Had a great time posing with Sandra Wickham. She is awesome! She explains things so there easy to understand and translate into the actual movement. I feel like I have two left feet most of the time and only one listens...and its my right one...LMAO!!!
Its been quite the challenge for me to learn to navigate in those shoes...and now I'm having to learn how in two different kinds of shoes because the BCABBA has different shoes than the WBFF??? Game on!!!
Its like learning to be a Barbie...not something that comes naturally to me. Sandra gave me an example person to use...LMAO. Flaunt your stuff....like your all that....unfortuanatly the persons name she used I helped out a great deal, she use to work for me and she conjurs up trashy images in my mind, the most ungrateful fake person I know.

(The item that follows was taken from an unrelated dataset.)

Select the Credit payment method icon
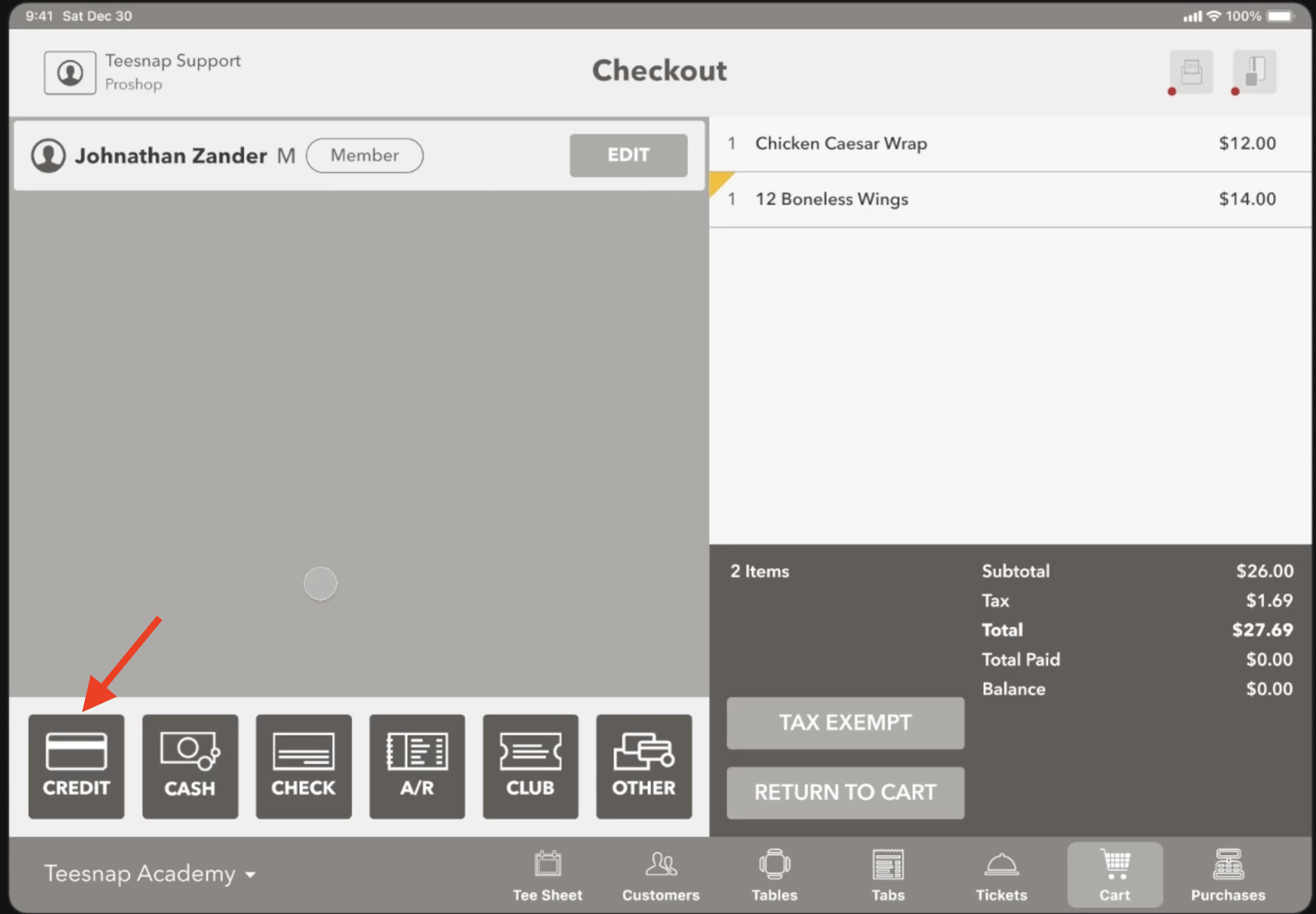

I believe you can be super sexy without being trashy!!!!!
So that kind of through me for a bit of a loop...but then I watched Sandra and she is nothing but a class act!!! I know I have it in me, embracing that part of myself is fun! I have the sexy classy femine side to me...and she can kick your ass at the same time!!!
I'm not sure why but I think I eqaute that really Barbie stuff to weakness and victimish?? or women who are fake n trashy are manipulaters....and are really very insecure and dont believe in the power of their minds! I always think a rude awakening is around the corner....we all get old and lose our vessel that carries the real us around. ....ahhhh Im going of on a tangent here...lol!!
I've always been super independent and proud of it. I'm learning to find the balance and thats been an eye opener for me. I'm seriously enjoying the process!
We are so much more than these vessels.....and while I'm in mine I'm going to do all I can to preserve it, make it the best that I can in side and out!
Okay now where was I???
Posing? Yes....learning to spread my wings...literally! I keep trying to flex them out instead of naturally just letting them pop out...I'm tryin to force them..Hmmmm? there is a metaphor...
just let it happen! I've been practicing ......Just do it..dont spend to much time thinkin about it seems to work!! Go figure? I tend to think to much...I want perfection!...and then I realize.....or have realized imperfect some times is perfect for me!!!
I'm looking forward to next Sunday posing with Sandra again....she is such a great teacher!!